Я знаю, что если ты и испытал счастье, то счастье твое было сродни паучьему.

А вот я был счастлив, Литвин. Счастье обрушилось на меня в день норд-оста и подобно норд-осту. Геологические пласты моего подросткового бытия сдвинулись подобно пластам земли, сдвинутым с обжитых за миллиарды неподвижных лет мест и обрушенным в пропасть.

Я испытал первый ласкающий укол счастья на следующий день после вышеописанного приключения моего в вихрях бури.

Под утро, когда мы все спали, утих норд-ост. И после рассвета воссияло лазурное небо, восстало безмятежное солнышко, в мире воцарились блаженное безветрие и колкая тишина. Мути, мглы, призраков — как не бывало. Море в стеклянном спокойствии и ясности блестело под солнечными лучами, широкое, ласковое, чистое…

У нас отменили уроки; для восьмого-десятого классов объявили субботник. С линейки Шура-в-кубе отправил нас домой, велев переодеться в рабочую одежду и к девяти тридцати явиться на школьный двор, к провалу.

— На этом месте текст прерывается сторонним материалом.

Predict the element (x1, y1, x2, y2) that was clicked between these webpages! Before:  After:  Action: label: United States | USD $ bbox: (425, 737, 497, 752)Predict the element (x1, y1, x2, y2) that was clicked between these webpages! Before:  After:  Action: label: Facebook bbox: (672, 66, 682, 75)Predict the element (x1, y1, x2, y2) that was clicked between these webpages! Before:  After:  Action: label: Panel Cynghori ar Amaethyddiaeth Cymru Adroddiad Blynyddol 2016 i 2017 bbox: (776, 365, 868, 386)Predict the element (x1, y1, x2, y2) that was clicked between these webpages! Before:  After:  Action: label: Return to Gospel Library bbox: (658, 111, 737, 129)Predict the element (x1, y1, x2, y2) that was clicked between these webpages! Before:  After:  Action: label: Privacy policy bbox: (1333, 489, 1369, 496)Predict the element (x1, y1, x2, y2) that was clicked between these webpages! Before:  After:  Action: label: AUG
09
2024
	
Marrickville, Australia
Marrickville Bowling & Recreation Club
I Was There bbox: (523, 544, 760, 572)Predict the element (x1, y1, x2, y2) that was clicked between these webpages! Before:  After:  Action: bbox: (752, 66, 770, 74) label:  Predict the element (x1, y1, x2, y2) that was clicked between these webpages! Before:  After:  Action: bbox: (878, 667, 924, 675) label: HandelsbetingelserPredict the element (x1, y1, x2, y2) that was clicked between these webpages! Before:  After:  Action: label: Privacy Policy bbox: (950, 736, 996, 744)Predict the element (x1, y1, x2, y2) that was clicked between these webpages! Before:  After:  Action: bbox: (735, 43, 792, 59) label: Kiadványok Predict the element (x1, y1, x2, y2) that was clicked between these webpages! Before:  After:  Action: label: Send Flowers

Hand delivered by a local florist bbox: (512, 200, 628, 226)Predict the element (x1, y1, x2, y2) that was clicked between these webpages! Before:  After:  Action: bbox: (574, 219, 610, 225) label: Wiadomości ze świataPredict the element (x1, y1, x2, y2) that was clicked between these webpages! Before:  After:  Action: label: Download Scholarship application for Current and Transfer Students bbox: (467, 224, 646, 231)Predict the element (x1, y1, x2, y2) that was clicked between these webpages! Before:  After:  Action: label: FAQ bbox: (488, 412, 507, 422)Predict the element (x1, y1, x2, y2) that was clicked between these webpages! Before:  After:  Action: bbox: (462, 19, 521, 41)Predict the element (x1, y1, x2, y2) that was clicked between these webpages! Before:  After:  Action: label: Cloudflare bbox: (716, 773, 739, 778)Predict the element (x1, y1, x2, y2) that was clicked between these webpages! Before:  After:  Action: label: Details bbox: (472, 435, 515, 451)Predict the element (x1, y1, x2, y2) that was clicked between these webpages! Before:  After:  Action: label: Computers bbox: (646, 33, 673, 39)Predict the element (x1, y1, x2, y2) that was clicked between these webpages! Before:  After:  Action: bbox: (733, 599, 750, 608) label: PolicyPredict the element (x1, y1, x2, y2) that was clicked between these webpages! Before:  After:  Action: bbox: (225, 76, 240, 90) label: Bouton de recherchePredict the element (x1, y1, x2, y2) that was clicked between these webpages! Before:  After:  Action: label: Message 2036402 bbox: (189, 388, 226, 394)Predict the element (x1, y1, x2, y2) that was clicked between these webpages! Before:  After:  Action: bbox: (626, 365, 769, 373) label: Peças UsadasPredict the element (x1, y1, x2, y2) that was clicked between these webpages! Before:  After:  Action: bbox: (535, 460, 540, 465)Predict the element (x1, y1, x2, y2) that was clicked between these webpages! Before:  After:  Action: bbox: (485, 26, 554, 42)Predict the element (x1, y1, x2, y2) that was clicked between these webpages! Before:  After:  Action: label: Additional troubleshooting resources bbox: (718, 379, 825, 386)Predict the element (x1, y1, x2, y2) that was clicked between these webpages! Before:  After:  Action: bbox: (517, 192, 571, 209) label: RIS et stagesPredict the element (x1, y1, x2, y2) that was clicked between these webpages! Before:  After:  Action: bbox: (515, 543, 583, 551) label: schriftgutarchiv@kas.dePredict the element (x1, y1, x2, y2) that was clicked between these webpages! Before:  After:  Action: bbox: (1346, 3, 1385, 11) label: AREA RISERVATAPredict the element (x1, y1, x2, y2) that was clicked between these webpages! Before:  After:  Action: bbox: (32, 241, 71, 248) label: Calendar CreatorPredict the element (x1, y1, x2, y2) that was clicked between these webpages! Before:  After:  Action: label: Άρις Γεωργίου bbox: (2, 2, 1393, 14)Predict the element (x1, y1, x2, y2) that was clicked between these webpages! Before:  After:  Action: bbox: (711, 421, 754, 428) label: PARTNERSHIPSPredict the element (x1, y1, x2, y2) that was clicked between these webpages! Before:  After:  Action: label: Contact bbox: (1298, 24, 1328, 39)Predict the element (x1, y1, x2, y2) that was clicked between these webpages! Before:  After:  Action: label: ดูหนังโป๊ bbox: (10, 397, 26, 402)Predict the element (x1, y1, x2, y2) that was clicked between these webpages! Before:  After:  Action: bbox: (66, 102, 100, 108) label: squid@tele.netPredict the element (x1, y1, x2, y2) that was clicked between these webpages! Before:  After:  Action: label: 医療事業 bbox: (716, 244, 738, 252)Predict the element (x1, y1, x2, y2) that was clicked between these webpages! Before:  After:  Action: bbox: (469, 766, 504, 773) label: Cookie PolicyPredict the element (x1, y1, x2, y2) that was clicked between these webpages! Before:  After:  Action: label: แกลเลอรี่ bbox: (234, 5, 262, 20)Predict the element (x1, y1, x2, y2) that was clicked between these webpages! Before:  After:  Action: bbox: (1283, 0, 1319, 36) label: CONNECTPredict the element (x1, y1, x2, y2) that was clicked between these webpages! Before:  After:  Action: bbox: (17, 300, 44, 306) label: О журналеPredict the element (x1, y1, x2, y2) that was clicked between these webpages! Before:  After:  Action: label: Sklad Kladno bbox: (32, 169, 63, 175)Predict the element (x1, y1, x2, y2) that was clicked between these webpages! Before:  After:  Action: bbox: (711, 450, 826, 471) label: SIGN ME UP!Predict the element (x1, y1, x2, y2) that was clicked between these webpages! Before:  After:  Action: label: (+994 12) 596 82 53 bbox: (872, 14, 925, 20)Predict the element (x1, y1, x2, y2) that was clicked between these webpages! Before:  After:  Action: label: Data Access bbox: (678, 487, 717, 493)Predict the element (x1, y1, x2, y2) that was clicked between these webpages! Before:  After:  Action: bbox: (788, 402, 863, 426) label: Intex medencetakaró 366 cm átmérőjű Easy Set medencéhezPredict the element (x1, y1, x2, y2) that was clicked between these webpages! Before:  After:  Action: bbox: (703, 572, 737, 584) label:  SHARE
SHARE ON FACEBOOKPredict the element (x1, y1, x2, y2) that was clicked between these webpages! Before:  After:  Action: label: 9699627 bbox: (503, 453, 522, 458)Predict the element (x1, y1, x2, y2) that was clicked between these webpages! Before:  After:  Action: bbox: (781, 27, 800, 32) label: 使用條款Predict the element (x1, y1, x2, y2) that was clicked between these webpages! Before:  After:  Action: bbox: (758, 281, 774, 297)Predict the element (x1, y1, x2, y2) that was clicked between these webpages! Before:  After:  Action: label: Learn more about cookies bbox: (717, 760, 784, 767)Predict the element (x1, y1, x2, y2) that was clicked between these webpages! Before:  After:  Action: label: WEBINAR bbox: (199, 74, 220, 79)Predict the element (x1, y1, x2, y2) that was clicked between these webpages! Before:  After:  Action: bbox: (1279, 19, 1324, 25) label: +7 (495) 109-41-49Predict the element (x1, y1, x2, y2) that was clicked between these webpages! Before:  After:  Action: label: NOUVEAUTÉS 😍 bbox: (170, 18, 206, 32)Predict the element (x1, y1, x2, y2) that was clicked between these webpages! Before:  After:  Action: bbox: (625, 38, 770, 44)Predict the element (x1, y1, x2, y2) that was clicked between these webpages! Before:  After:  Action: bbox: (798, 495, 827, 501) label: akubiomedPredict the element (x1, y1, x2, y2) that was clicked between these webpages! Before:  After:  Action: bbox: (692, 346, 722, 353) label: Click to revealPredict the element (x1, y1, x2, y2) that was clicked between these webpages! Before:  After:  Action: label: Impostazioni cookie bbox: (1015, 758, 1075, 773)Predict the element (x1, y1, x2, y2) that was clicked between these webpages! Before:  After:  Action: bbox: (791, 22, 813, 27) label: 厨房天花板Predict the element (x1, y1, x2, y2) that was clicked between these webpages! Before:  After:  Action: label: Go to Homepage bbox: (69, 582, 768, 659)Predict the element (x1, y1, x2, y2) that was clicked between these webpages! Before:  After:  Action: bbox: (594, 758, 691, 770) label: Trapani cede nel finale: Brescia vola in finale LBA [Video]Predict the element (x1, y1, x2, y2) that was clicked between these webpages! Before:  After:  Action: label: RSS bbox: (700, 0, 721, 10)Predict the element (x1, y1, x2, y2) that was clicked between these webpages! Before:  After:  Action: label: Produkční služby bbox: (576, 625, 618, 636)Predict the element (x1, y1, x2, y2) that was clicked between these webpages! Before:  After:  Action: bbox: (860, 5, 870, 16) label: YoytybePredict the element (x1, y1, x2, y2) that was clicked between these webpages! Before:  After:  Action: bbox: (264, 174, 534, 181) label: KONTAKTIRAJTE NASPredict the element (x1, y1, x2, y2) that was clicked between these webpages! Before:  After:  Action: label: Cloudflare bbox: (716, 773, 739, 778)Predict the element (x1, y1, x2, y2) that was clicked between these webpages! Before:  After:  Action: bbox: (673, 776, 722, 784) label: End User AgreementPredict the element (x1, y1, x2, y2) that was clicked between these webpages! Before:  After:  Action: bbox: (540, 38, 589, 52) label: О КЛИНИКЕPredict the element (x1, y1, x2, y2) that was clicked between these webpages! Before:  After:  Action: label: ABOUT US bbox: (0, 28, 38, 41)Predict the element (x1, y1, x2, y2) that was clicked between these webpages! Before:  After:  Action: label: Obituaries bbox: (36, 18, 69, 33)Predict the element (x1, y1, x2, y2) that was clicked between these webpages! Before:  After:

Женя работала с нами, и место в нашей цепочке, где она находилась, между Светой Соушек и Пружаной Чеховской, нашей старостой, — сразу сделалось для меня центром вселенной, средоточием магнитных сил, непререкаемо заставлявших меня обращать к нему взоры. Всякий раз, когда наши взгляды встречались, Женя улыбалась. На сердце у меня расцветало.

Улучив минуту, она поинтересовалась, как моя рука. Когда субботник закончился, она заявила, что мы идем к ней домой, после грязной работы мне надо сделать перевязку. Мое цветущее сердце ликовало.

Тебе такое ликование незнакомо, Литвин.

_______________

На первом же шаге я запнулся и едва не сверзился с сыпучей глинистой кучи, но одолел неуместное волнение и уверенно пошел вниз, внимательно глядя пред собою и прочно ставя ногу — словно проделывал это в десятый или сотый раз; ладонь Жени чутко горела в моей ладони.

Наконец я спрыгнул к самой воде и обернулся к Жене. Изящная, как бабочка, она стояла на большом крутолобом валуне; протягивая ей руку, я совсем близко, пугающе близко, увидал ее колени под краем короткой юбки… Она пристально, насмешливо и надменно смотрела на меня с высоты и вдруг медленно соскользнула в мое объятье; дабы вдвоем не оступиться в море, мне пришлось ее тесно прижать к себе.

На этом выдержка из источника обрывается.